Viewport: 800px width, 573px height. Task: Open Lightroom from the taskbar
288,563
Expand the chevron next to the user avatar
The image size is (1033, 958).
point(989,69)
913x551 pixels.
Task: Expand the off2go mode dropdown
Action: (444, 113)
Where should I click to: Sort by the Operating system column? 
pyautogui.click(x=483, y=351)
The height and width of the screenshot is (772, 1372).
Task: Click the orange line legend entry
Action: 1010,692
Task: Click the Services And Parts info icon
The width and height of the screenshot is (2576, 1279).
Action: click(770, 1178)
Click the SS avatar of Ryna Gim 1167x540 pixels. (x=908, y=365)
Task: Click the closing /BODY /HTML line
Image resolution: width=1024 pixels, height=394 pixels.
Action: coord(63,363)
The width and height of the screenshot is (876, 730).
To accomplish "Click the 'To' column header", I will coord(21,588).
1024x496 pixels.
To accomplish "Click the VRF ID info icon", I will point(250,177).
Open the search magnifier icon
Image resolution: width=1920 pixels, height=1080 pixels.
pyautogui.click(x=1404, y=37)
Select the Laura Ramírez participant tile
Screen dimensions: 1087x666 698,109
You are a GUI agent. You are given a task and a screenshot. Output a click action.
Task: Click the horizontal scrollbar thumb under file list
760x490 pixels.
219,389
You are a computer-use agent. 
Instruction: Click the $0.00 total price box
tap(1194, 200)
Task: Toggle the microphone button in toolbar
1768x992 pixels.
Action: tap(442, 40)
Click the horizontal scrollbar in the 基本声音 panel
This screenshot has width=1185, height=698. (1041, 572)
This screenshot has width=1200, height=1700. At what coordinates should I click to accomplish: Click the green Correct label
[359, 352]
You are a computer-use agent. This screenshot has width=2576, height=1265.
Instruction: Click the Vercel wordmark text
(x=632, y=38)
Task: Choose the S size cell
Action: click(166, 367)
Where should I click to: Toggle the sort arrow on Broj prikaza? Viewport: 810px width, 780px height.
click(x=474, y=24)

....

* **WRITTEN PROBLEM**
Rewrite the data starting with the line that contains "Click the SS" and going on through the line that contains "I will point(250,177).", with the requests included. Multiply each click coordinate in the answers by 0.6 and round to whole numbers, with halves rounding up, and leave every other number unchanged.

* **ANSWER TO THE EXERCISE**
Click the SS avatar of Ryna Gim 1167x540 pixels. (x=545, y=219)
Task: Click the closing /BODY /HTML line
Image resolution: width=1024 pixels, height=394 pixels.
Action: coord(38,218)
The width and height of the screenshot is (876, 730).
To accomplish "Click the 'To' column header", I will coord(13,353).
1024x496 pixels.
To accomplish "Click the VRF ID info icon", I will point(150,106).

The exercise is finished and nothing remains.